QUOTED PASSAGE
---+---
Karl-Heinz Schnellinger (born 31 March 1939) is a German former footballer who played as a defender. An athletic and hard-tackling player, with a strong physique, he was nicknamed the "Volkswagen" for his continuity of performance, both in quantity and in quality, and for his versatility; indeed, although he was usually deployed as a full-back, he was capable of playing anywhere along the back, and could also play as a centre-back, as a sweeper, or even as a defensive midfielder. In his prime he was often considered one of the best and most complete left-backs in the world in his era, rivaled only by Giacinto Facchetti, Nilton Santos and Silvio Marzolini.

Club career 
Schnellinger was born in Düren (then in Rhine Province, Prussia, today North Rhine-Westphalia). He won the German Championship with 1. FC Köln in 1962, and was awarded the (Footballer of the Year (Germany)), performed well in the 1962 FIFA World Cup and was subsequently named in the tournament's 'Dream-Team'. After Schnellinger had left Köln for A.C. Mantova in 1963, his debut in Serie A came in a match against A.C. Milan which ended in a surprising 4–1 victory for Mantova. However, he played there only for one season before he was signed by A.S. Roma in 1964 when they won the Coppa Italia, and finally by A.C. Milan in 1965, being transferred along with Roma teammates Antonio Valentín Angelillo and Angelo Sormani. He played nine seasons with the Rossoneri, obtaining several successes both at the national and European level. He was one of the first successful German footballers abroad.
---+---
AIM 1
Answer these from the passage on Karl-Heinz Schnellinger:
(a) What nickname was he given?
(b) With which club did he win the German Championship in 1962?
(c) Which two Roma teammates moved to A.C. Milan with him in 1965?

DATA LISTING
---+---
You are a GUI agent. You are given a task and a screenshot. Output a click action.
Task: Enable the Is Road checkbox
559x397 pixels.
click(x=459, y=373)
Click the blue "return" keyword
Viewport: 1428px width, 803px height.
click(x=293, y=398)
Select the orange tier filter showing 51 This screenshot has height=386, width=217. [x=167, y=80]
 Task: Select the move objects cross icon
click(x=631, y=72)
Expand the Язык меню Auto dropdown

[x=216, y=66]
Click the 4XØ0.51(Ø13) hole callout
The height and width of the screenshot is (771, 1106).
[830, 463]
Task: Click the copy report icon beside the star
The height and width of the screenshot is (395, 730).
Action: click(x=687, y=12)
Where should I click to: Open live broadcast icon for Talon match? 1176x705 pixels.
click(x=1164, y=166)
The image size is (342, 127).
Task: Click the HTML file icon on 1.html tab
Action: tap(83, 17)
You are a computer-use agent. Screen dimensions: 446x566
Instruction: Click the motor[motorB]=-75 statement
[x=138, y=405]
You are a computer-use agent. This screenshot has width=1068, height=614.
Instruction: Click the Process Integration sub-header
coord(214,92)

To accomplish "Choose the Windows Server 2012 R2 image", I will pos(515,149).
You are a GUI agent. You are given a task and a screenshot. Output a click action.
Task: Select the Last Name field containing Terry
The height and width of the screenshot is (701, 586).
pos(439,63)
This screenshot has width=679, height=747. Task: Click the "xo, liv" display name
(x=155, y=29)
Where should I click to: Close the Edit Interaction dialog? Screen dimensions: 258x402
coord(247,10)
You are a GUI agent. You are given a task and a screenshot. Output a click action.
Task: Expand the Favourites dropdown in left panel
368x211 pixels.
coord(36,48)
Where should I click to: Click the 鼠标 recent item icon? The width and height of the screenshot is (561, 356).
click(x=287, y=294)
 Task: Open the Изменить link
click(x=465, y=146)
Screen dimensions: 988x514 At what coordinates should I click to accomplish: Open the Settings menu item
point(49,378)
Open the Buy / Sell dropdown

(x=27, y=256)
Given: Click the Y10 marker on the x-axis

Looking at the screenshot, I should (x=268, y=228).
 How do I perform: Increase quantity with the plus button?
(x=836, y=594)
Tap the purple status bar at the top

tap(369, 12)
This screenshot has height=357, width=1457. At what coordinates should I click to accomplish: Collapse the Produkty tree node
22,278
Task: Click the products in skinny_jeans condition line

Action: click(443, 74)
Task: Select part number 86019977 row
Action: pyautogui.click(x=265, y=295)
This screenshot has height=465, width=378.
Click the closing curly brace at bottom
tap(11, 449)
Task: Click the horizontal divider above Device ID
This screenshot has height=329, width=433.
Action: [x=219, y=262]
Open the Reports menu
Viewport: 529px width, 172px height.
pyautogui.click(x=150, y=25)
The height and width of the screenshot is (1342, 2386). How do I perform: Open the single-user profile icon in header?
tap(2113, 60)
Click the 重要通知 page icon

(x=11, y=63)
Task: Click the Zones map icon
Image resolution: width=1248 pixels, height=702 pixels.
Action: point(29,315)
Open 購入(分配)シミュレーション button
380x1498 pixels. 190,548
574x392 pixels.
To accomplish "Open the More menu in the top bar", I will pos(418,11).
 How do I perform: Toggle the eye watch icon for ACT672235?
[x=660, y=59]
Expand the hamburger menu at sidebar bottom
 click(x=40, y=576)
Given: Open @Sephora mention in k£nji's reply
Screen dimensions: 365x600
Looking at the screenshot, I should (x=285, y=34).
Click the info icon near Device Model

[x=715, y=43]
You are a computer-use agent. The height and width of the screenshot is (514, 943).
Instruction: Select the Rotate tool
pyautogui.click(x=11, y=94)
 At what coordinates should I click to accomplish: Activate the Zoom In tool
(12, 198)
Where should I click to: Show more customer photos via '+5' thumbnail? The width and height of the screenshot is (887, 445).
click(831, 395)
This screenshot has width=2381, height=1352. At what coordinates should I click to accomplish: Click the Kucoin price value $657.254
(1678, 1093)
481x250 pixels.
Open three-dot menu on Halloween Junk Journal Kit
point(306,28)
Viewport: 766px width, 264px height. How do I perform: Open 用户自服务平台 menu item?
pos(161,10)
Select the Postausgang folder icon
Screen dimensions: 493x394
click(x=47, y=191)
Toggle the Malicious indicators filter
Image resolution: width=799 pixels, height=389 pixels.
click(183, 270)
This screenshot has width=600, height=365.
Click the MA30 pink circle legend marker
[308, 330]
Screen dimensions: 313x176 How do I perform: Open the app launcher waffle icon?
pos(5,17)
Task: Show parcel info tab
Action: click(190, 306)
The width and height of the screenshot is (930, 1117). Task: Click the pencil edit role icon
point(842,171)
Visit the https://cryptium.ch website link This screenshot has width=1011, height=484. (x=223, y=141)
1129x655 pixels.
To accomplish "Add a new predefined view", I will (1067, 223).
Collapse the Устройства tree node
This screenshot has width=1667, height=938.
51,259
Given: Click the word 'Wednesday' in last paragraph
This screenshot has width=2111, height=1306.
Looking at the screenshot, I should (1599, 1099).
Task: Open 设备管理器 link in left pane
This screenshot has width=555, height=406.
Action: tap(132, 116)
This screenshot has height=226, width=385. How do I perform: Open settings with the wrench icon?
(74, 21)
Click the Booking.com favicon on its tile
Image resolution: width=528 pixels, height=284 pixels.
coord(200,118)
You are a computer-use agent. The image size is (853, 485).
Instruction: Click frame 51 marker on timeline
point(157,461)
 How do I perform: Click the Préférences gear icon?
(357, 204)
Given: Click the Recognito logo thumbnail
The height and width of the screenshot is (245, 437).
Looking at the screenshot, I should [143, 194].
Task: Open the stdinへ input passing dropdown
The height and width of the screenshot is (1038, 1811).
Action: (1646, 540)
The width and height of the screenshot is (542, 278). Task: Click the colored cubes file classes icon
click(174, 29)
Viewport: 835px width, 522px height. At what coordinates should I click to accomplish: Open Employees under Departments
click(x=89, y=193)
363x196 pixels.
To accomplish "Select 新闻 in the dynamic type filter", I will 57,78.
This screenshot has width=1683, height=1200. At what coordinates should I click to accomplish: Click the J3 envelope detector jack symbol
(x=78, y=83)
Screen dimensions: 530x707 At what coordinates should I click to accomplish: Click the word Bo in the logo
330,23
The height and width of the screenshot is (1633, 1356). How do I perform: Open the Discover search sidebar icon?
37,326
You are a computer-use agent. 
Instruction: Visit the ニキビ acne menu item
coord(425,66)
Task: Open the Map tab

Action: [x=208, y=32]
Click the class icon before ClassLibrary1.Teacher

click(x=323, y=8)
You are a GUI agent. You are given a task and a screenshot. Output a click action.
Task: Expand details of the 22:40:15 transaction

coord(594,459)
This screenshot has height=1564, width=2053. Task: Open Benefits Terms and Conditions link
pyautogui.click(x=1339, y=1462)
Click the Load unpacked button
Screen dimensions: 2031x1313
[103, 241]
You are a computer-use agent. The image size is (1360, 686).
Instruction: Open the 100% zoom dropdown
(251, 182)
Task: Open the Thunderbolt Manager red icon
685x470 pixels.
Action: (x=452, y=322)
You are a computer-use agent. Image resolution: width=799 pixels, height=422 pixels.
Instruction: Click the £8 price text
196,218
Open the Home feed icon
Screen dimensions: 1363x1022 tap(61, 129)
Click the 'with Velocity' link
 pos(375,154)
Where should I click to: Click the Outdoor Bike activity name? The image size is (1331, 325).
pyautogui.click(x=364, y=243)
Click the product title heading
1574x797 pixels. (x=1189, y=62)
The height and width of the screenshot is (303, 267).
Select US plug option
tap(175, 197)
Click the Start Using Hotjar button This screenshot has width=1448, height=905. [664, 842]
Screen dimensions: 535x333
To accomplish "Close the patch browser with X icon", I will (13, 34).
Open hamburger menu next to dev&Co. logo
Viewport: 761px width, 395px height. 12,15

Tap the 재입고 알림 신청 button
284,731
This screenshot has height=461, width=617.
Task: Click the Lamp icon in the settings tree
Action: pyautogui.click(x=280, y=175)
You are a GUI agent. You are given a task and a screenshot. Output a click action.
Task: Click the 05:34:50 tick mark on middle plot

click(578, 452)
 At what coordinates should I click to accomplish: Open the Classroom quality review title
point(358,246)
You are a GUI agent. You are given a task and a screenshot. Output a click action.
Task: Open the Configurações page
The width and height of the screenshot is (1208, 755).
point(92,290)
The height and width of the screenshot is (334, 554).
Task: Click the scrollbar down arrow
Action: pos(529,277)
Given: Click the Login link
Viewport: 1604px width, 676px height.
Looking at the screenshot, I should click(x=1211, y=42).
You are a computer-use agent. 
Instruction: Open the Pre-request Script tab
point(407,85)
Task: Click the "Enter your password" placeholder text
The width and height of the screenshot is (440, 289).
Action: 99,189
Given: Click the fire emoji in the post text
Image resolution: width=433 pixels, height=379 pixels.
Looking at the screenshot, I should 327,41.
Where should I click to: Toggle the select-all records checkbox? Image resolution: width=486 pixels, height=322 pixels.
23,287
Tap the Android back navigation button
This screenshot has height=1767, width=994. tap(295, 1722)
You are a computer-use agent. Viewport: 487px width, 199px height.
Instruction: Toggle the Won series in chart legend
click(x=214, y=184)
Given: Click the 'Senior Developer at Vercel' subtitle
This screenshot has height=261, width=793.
---+---
AIM 2
Could you retype the stretch of the records from their first line through the line containing "[x=138, y=405]"?

WORKED ANSWER 1
(a) The "Volkswagen"
(b) 1. FC Köln
(c) Antonio Valentín Angelillo and Angelo Sormani

WORKED ANSWER 2
You are a GUI agent. You are given a task and a screenshot. Output a click action.
Task: Enable the Is Road checkbox
559x397 pixels.
click(x=459, y=373)
Click the blue "return" keyword
Viewport: 1428px width, 803px height.
click(x=293, y=398)
Select the orange tier filter showing 51 This screenshot has height=386, width=217. [x=167, y=80]
 Task: Select the move objects cross icon
click(x=631, y=72)
Expand the Язык меню Auto dropdown

[x=216, y=66]
Click the 4XØ0.51(Ø13) hole callout
The height and width of the screenshot is (771, 1106).
[830, 463]
Task: Click the copy report icon beside the star
The height and width of the screenshot is (395, 730).
Action: click(x=687, y=12)
Where should I click to: Open live broadcast icon for Talon match? 1176x705 pixels.
click(x=1164, y=166)
The image size is (342, 127).
Task: Click the HTML file icon on 1.html tab
Action: tap(83, 17)
You are a computer-use agent. Screen dimensions: 446x566
Instruction: Click the motor[motorB]=-75 statement
[x=138, y=405]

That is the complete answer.